How do you start the conversation with the doctor?

It's normally a difficult conversation. You need to tell them that something has come to the attention of the organisation. We are robust about making sure that we don't start this process without a genuine information source. What we don't want to do is to rely on gossip and there's a lot of that in hospitals!

What do you think are the root causes of unacceptable behaviour in doctors?

Poor team structures and intensity of workloads do not support doctors in the ways they wish to work. Also entrenched behaviours such as a great sense of self-importance or arrogance.

Would you say you see more complaints about behavioural issues rather than capability issues?

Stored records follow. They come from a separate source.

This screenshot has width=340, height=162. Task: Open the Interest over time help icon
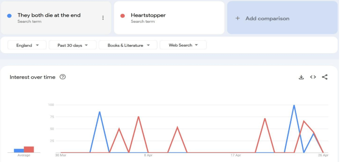click(63, 77)
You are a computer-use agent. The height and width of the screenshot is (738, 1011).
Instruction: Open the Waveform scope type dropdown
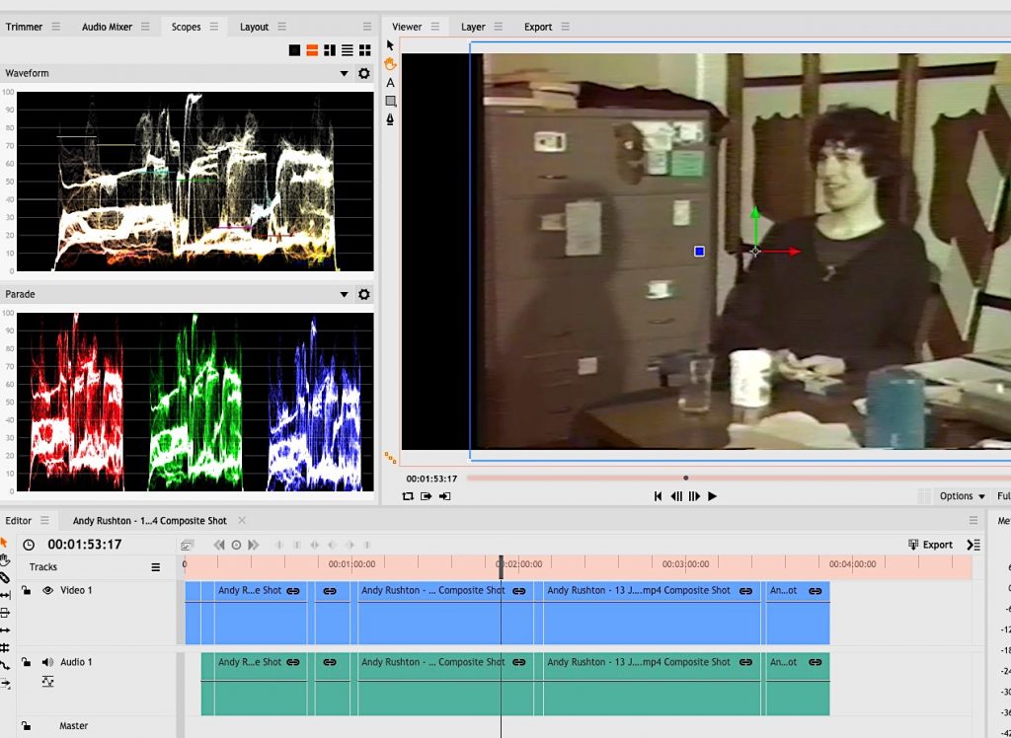345,74
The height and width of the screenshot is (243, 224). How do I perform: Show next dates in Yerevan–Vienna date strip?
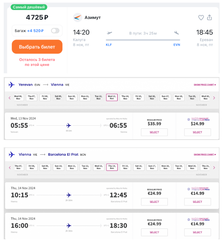[x=214, y=98]
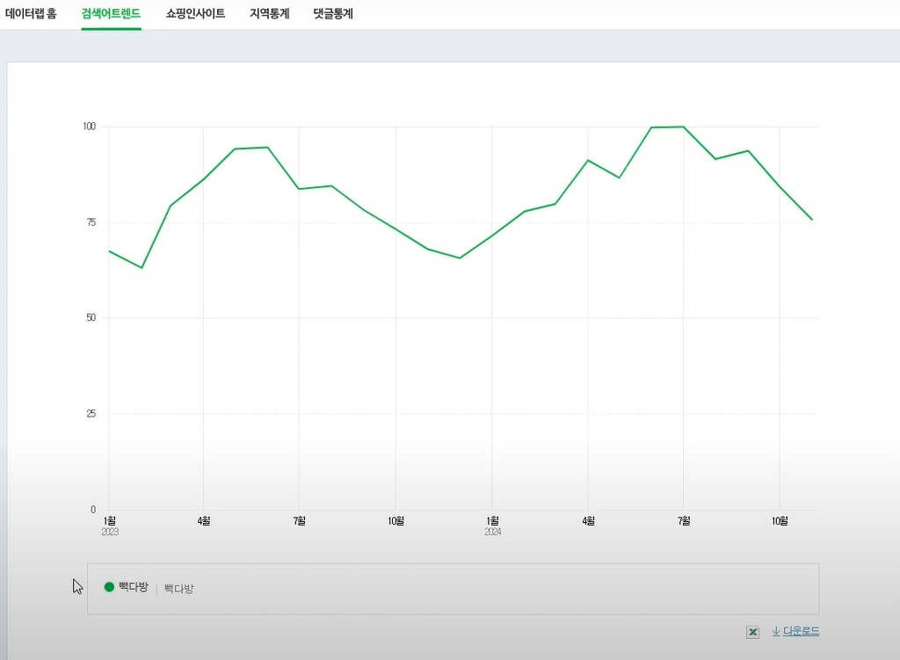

I'm fortunate to work in a very high performing organisation. We do have a lot of international experts in the field. Unfortunately, when you are an international expert in the field, you often behave like one and that sometimes leads to an inflated impression of your own self-importance. However, we do get some doctors who have capability issues, so we need to deal with those slightly differently.

Do you get dispirited when you have to deal with doctors whose behaviour falls below what's expected?

No, I don't, because we feel that we are doing important work, which is designed to be in the best interest of patients. So anything which is done to make patient care better in the organisation is not dis-spiriting. And the thing is, sometimes, you know, I'd like to say that all our doctors in hindsight, look on it, favourably, but that's not always the case. I think most of them do realise when we take action that there was an issue that needed addressing.

Not Trained to Deal With Difficult Doctors

Dr Long said in his lecture that it was the responsibility of all Trusts to provide a supportive environment, to prevent undermining and bullying, and to encourage a 'no blame' culture and foster the ability to 'Speak Up' freely.

He said it was important to learn from serious and untoward incidents and vital to offer a confidential support service. Often, he said the source of the problem wasn't just down to an individual doctor but to dysfunctional teams who may collude to hide the problem. Indeed, a delegate suggested that, "It all gets lost in a big Trust but in a small Trust it’s incredibly visible".

During discussions with delegates - most of whom were senior clinicians - taking on an advocacy role such as responsible officer was not for all. One delegate said, "I was trained to care for patients, not deal with difficult doctors." However, others understood the need for support. Another delegate said, "We all need to pay attention to it and remind each other of the importance of kindness and support."